Safety, Pharmacokinetics and Potential Activity of HE3286 in Obese Adult Subjects

Phase 1

Completed

• Conditions: Insulin Resistance

• Registration Number: NCT00555451
• Lead Sponsor: Harbor Therapeutics

Brief Summary

The objectives of this study are to evaluate the safety, tolerance and pharmacokinetics of HE3286 when administered daily for 28 days to obese adult subjects and to assess potential activity of HE3286 to decrease insulin resistance. An open-label cohort of 6 patients with type II diabetes mellitus will be treated at 10 mg (5 mg BID).

Detailed Description

HE3286 has a potentially new mechanism of action that may improve the current therapeutic options available to patients with metabolic disorders, inflammatory and autoimmune diseases. In preclinical experiments, HE3286 has shown to have anti-inflammatory activity associated with corticosteroids but without the side effects known with corticosteroid use, such as immune suppression and bone loss. HE3286 has demonstrated glucose-lowering and insulin-enhancing effects in several preclinical mouse and rat models of insulin resistance.

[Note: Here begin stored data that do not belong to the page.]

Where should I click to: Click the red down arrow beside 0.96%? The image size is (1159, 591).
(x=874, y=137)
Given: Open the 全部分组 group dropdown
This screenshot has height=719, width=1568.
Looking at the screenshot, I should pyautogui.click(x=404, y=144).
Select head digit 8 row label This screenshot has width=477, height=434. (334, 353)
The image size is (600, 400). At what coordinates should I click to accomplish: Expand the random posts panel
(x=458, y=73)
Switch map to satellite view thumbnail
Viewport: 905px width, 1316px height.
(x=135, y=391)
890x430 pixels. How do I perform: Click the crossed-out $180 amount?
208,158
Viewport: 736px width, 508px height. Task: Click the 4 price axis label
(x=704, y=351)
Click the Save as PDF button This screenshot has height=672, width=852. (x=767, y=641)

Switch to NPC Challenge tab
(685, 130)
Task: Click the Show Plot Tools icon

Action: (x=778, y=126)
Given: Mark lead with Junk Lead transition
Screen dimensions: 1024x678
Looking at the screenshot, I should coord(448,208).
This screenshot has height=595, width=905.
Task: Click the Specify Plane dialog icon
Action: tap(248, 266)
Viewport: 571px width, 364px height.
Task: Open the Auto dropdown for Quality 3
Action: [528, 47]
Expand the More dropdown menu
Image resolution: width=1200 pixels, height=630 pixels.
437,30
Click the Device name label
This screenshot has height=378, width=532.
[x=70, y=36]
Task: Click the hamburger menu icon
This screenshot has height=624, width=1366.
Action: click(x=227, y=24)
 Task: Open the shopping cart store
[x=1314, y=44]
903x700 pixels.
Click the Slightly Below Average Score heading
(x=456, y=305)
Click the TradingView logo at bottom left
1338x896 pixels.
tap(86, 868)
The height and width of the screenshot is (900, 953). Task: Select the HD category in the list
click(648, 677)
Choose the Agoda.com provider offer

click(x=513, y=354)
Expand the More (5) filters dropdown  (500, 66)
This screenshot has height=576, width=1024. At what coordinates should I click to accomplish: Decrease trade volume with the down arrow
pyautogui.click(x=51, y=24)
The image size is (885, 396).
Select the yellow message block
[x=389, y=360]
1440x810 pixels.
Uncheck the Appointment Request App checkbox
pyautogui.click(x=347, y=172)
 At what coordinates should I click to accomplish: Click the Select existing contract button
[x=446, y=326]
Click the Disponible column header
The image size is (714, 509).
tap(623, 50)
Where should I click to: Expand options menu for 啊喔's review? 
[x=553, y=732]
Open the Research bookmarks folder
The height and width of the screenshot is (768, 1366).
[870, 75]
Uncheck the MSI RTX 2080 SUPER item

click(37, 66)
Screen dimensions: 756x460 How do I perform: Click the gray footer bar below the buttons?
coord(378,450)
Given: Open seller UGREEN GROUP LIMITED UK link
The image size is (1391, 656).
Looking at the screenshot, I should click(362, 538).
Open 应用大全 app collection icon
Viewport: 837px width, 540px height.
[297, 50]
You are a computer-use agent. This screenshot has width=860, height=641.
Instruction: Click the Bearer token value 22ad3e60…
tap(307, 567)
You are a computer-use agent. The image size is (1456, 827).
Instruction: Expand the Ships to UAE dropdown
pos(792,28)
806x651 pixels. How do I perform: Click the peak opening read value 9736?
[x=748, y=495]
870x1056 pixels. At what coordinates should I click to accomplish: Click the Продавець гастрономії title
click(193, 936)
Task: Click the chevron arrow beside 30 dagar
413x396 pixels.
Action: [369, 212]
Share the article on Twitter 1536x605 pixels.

In these experiments, HE3286 lowered blood glucose levels and prevented progression of hyperglycemia and HE3286 appeared to enhance insulin sensitivity.

Study Timeline

• Study Start: 2007-10
• Study First Submitted: 2007-11-06
• Study First Submitted QC: 2007-11-06
• Study First Posted: 2007-11-08
• Primary Completion: 2009-09
• Study Completion: 2009-09
• Status Verified: 2010-05
• Last Update Submitted: 2010-05-11
• Last Update Posted: 2010-05-13

Recruitment & Eligibility

• Status: COMPLETED
• Sex: All
• Target Recruitment: 66

Inclusion Criteria

• Males or females between 18 and 65 years of age
• Body mass index for females between 29 and 35 kg/m2 and no more than 37 kgm2 for males
• Fasting blood glucose level < 126 mg/dL at screening
• 2 hour postprandial (following 75 grams glucose) blood glucose between 140 to 200 mg/dL
• Normal thyroid stimulating hormone with or without thyroid replacement therapy
• Fasting triglycerides < 350 mg/dL
• For females of reproductive potential, agree to avoid pregnancy during the study and for 3 months following study completion, have a negative serum and/or urine pregnancy test, and use an acceptable method of birth control
• Non-smoker or has not smoked for 6 months prior to the screening visit
• No history of alcohol abuse within 2 years
• Negative drug screen at screening and baseline
• Stable weight (+/- 5%); no history of weight loss or gain (> 10% body weight)
• Must provide voluntary, written, informed consent prior to screening evaluations
• Must be able to swallow capsules

Main

Exclusion Criteria

• Marked prolongation of QT/QTc interval or history of additional risk factors for Torsades de Pointes at screening or baseline
• Positive for HIV, HAV, HBV or HCV
• History of clinically significant cardiovascular, hepatic, respiratory or renal or endocrine disorders
• History of breast and/or prostate cancer
• Clinically significant neurological or psychiatric condition, uncontrolled hypertension, clinically significant unstable medical abnormality, chronic disease or active, serious clinical infection or condition
• Personal or family member with breast and/or prostate cancer
• Malignancy within past 5 years except for successfully treated basal cell carcinoma of the skin
• Personal and/or family history of venous thromboembolism
• History of stroke and/or heart attack
• Medication prohibited from study

Study & Design

• Study Type: INTERVENTIONAL
• Study Design: SINGLE_GROUP

Primary Outcome Measures

Name	Time	Method
safety and pharmacokinetics	Duration of the study

Secondary Outcome Measures

Name	Time	Method
To assess the potential activity of HE3286 to decrease insulin resistance	duration of study

Trial Locations

Locations (1)

dgd Research, Inc.; 🇺🇸 San Antonio, Texas, United States